Outras obras importantes do brasileiro na França são a sede do jornal "l?Humanité", órgão oficial do partido, o imóvel da Bolsa do Trabalho de Bobigny e o Centro Cultural do Havre, conhecido como o ?vulcão? – o único que não está bem conservado, mas que a municipalidade já se comprometeu a reformar. Le Corbusier, outro grande mestre da arquitetura que se tornou amigo de Niemeyer, costumava dizer que o brasileiro teve a seu favor o fato de ter sempre à vista as montanhas do Rio. O arquiteto respondia que eram os corpos das mulheres livres e sensuais que mais inspiravam sua arquitetura.

Guardião

Neste domingo (22), o guardião da sede do PCF é um de seus dirigentes, Gerard Fournier. Desde a abertura das portas do partido para o público, há dez anos, esse é um dos lugares mais visitados de Paris, principalmente durante as Jornadas do Patrimônio, quando todos os monumentos, castelos e imóveis administrativos do país – inclusive o Palácio do Eliseu, sede da Presidência da República – permanecem abertos. Todas as escolas de arquitetura do mundo já visitaram a sede do PCF, afirma Fournier. ?Chegamos a receber grupos de cegos que puderam ter uma idéia sensorial do trabalho efetuado por Niemeyer?, diz. Muitos brasileiros que entram ali sentem o mesmo ambiente dos palácios e do Congresso em Brasília.

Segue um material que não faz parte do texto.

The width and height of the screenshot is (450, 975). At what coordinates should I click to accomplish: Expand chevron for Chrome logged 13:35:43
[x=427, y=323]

Certa vez, o presidente gaullista e anticomunista Georges Pompidou reuniu um grupo de arquitetos internacionais para um almoço, e mesmo só conhecendo por fora a sede do PCF, disse a Niemeyer que se tratava de uma obra maior, razão pela qual não deveria permitir nenhuma alteração, por menor que fosse, no conjunto erigido numa região popular da cidade, a Place du Colonel Fabien, um herói da Resistência Francesa.

Também o diretor do Patrimônio, François Barre, após visitar o interior do prédio, não hesitou em afirmar: ?Esse imóvel, quanto mais envelhece, mais parece novo e moderno.? Até hoje, nada foi alterado no projeto inicial, mesmo porque, ao concebê-lo, o próprio Niemeyer disse que não se tratava de um imóvel, mas de uma ?escultura?.

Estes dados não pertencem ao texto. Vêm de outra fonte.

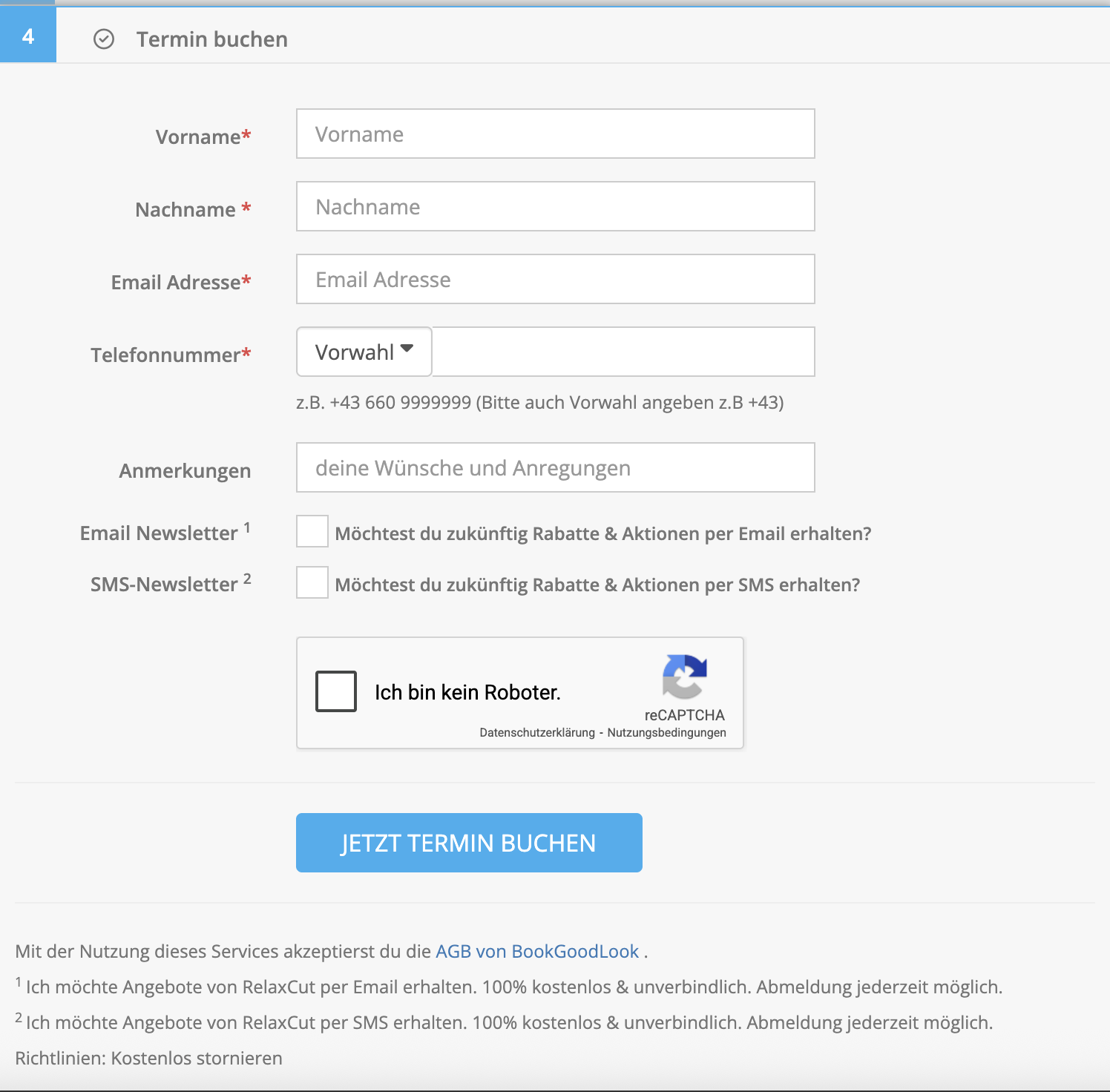The height and width of the screenshot is (1092, 1110).
Task: Open the Vorwahl country code dropdown
Action: pyautogui.click(x=364, y=352)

Segundo Fournier, ao contratar Niemeyer, que chegava exilado à França, perseguido pelos militares, o PCF nunca censurou qualquer aspecto de sua obra. O partido só exigiu três salas de trabalho e uma grande sala de reunião para o antigo Comitê Central. Em apenas três dias, Niemeyer, que aceitou o convite sem hesitar, desenhou o projeto e entregou aos engenheiros, que deveriam se ocupar da construção – inclusive da cúpula, verdadeira jóia arquitetônica que abriga as reuniões da hoje chamada Comissão Nacional (Comitê Central). Essa área é tão elogiada pelos artistas e estilistas que tem servido, nesses últimos anos, para desfiles de moda de Dior, Lacroix e Saint Laurent, entre outros.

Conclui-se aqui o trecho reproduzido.